現実が三次元だとすれば、夢は四次元なのかもしれない……。そんな夢のまどろみの中で、私は過去を反芻していた。そこに何か未来を開くカギがあるのだろうか……。

過去を今に持ち込むのは残酷だ。私は未来の設計図に着手したいのに……だが、焦ってはいけない。信じよう。とにかく今は信じるしかない。

目を開き、腕時計を見ると七時半過ぎだった。ベランダから、朝の光が燦々とふりそそいでいた。

私はプーさんから手を離し、ブランケットをたたんだ。散らかっている品々を一つ一つ、スーツケースに入れ、最後にブランケットにプーさんを優しく包むようにして入れた。

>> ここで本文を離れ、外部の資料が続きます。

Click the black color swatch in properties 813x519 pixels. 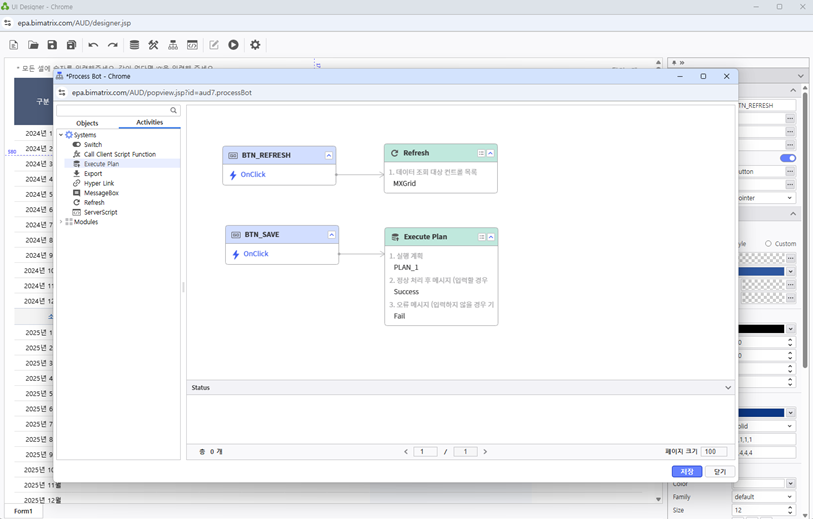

洗面所へ行き鏡を見た。手ぐしで少し髪をとき、泣いた目元をティッシュでふいたが、化粧直しはしなかった。部屋へ戻り、バッグを肩にかけ、届いた四〇センチ四方ほどの平たい包みを脇に抱え、スーツケースを引っぱり、玄関へ行った。

振り返り、二十一年間、世話になった部屋を見わたし、私は思わず手を合わせた。ドアをあけ、外へ出た。元町の駅まで歩き、JR神戸線に乗って三ノ宮へ着き、地下鉄に乗り換え、新神戸に着いた。

自立したくて来た神戸で、私はどれだけ自立できただろうか? 結局のところ、又、一から出直すために、神戸を発つのだ。二十一年間を空しいと思う心が、私を前へと進ませる。

新幹線のホームへ行くと、九時前で、私はのぞみを待った。列車が滑り込んで来て、ドアが開き、私は七号車に乗った。進行方向左手の窓辺の席だった。

天気がいいから富士山が見えるかもしれない。私はやっと少しウキッとした。スーツケースをまさぐり、ペットボトルのお茶を出し、少し飲んだ。

十二時には東京に着く。東京では福田が待ってくれているはずだ。私は福田を信頼している。